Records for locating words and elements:
== == ==

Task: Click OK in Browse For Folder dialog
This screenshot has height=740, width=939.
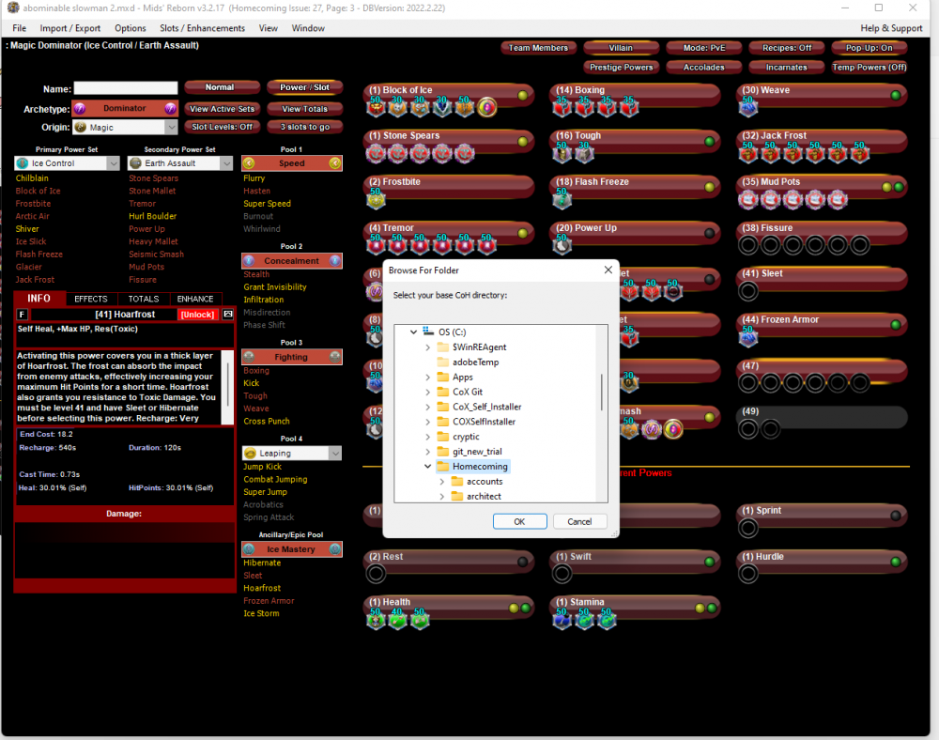Action: pos(519,521)
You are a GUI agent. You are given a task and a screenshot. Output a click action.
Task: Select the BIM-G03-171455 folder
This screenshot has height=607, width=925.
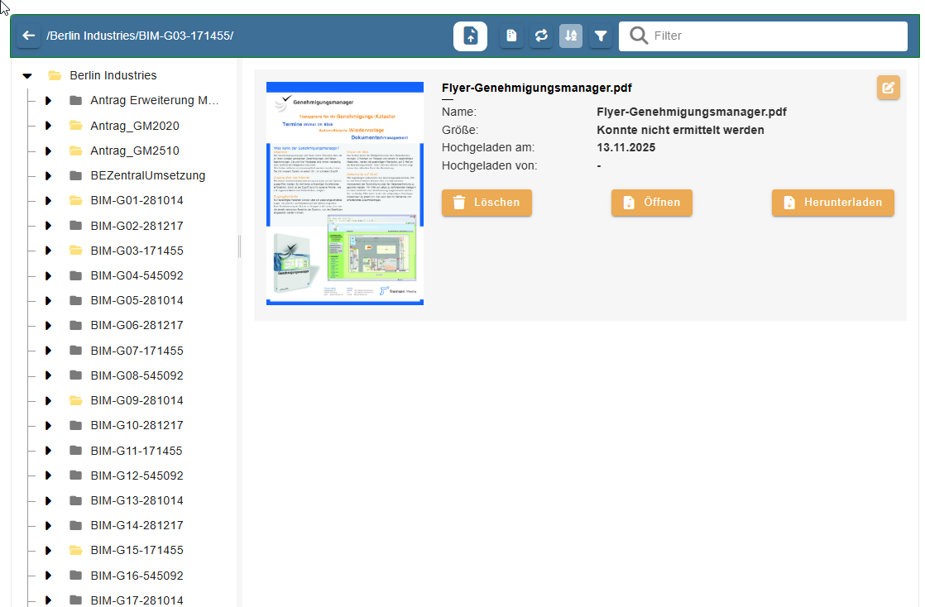(x=137, y=251)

== == ==

CHALLENGE:
Please copy out the lines above word for word, leaving out the pictures.

FULL ANSWER:
Task: Click OK in Browse For Folder dialog
This screenshot has height=740, width=939.
Action: pos(519,521)
You are a GUI agent. You are given a task and a screenshot. Output a click action.
Task: Select the BIM-G03-171455 folder
This screenshot has height=607, width=925.
(x=137, y=251)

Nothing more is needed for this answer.